## Exercise data
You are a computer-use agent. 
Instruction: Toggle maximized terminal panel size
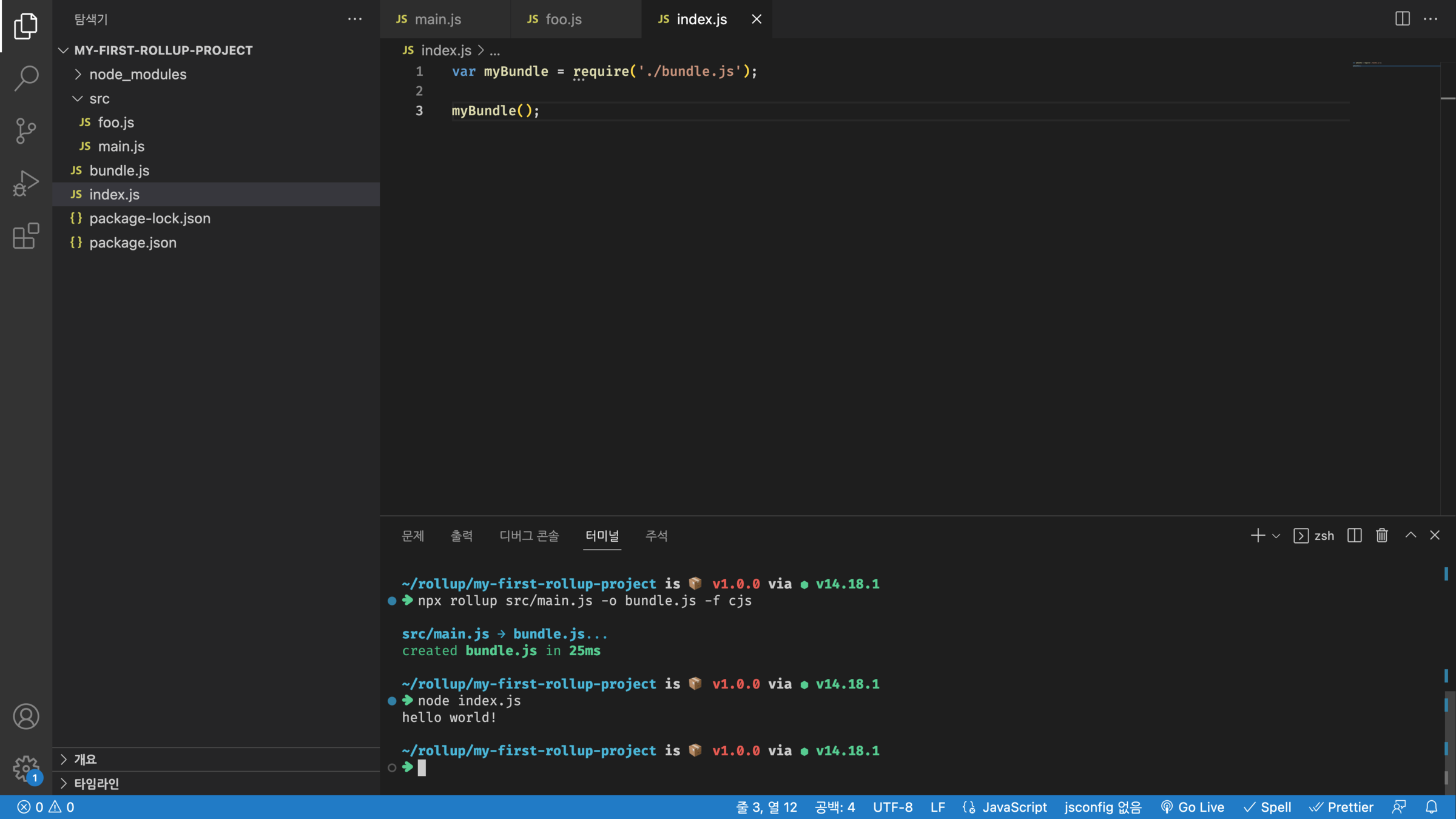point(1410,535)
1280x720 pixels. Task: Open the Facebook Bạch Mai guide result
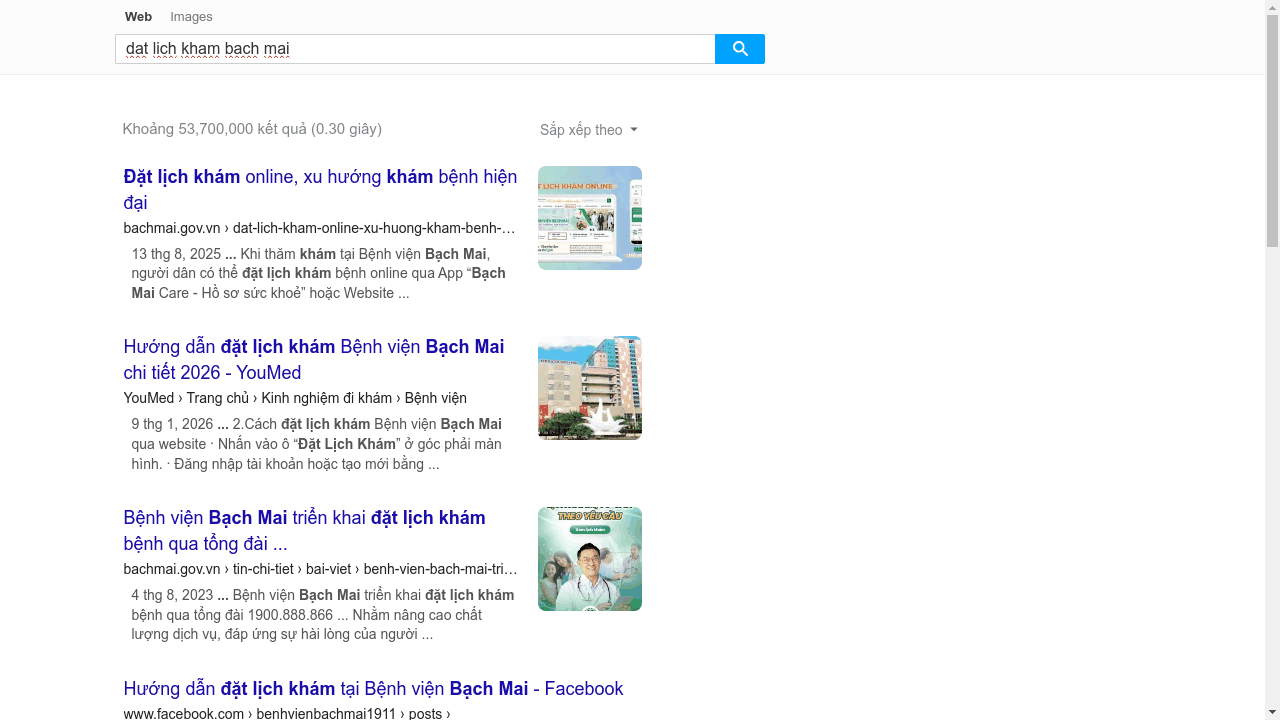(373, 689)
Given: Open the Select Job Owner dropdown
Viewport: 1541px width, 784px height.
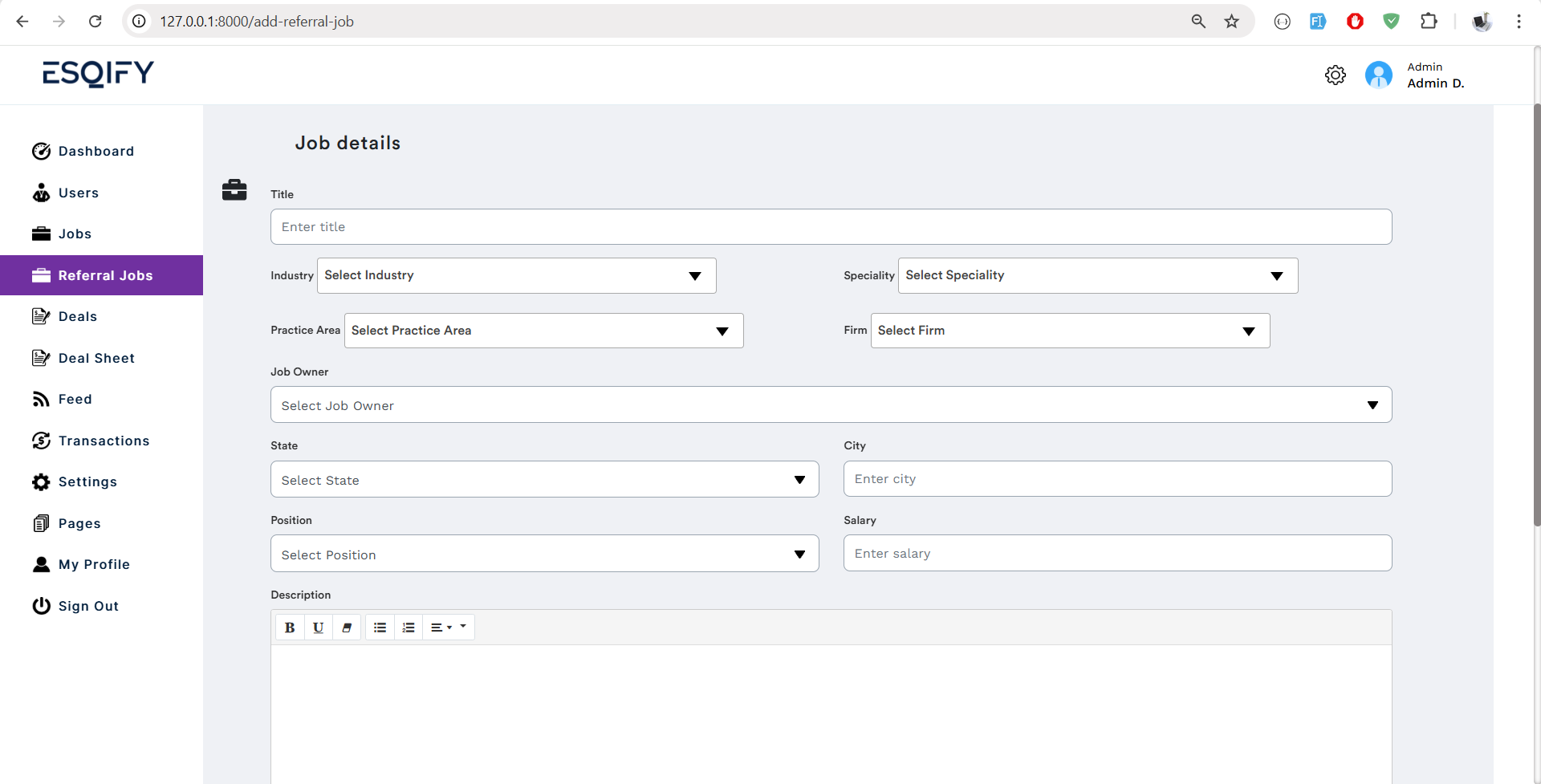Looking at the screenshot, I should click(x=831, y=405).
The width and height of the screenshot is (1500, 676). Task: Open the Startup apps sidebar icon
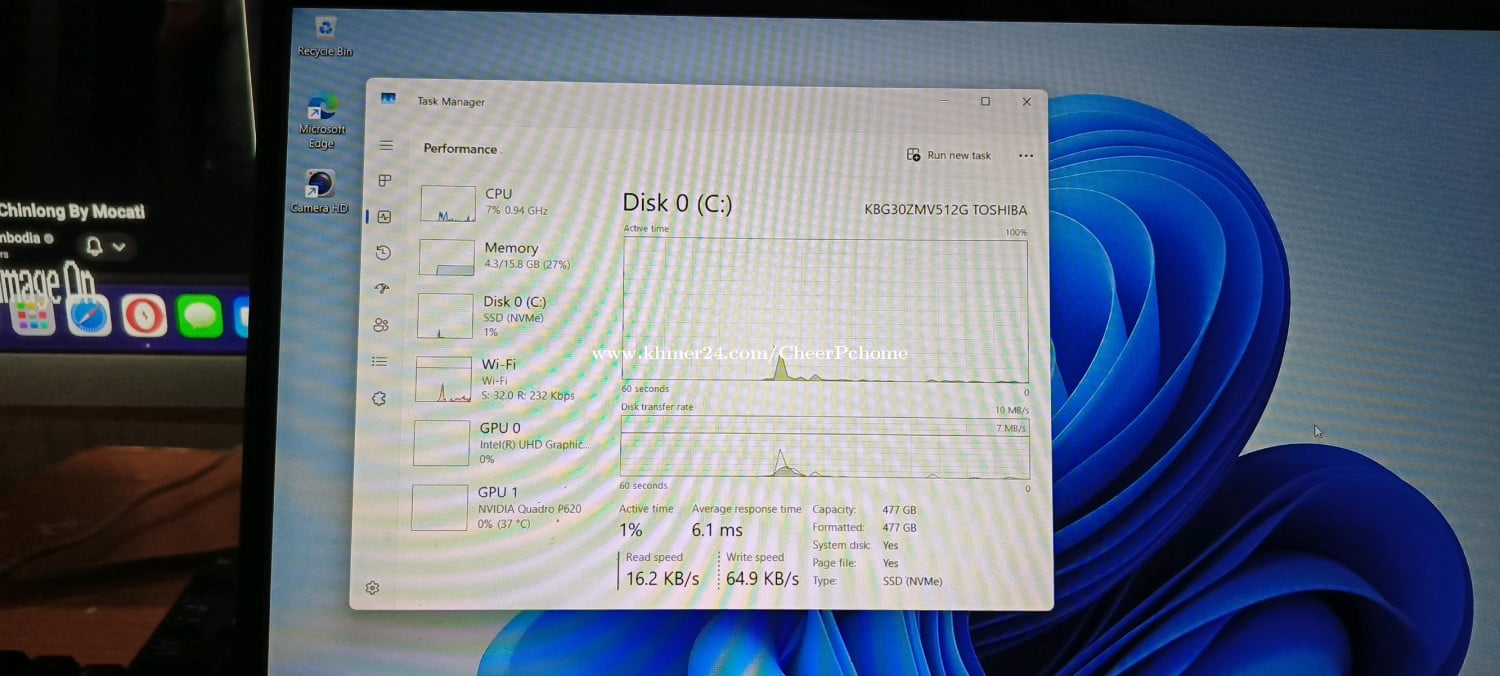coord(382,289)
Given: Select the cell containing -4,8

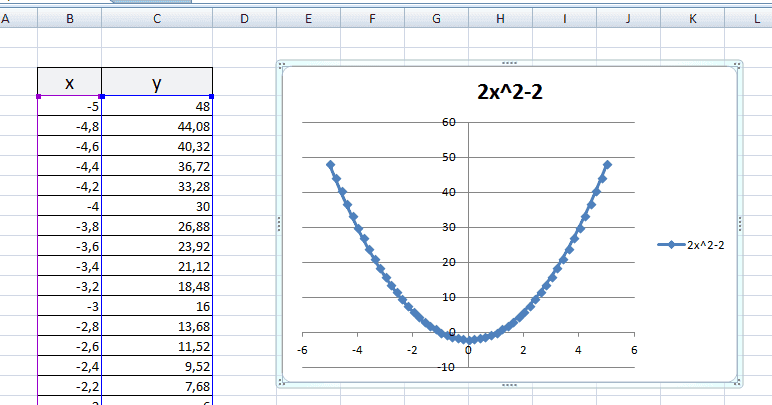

## Brief
Copy every text line of the listing above verbatim, omitting the pictures.

## Response to this task
You are a computer-use agent. 
Instruction: Toggle maximized terminal panel size
point(1410,535)
1280x720 pixels. Task: Open the Facebook Bạch Mai guide result
(373, 689)
Given: Open the Select Job Owner dropdown
Viewport: 1541px width, 784px height.
Looking at the screenshot, I should click(x=831, y=405).
The width and height of the screenshot is (1500, 676). Task: Open the Startup apps sidebar icon
coord(382,289)
Given: Select the cell containing -4,8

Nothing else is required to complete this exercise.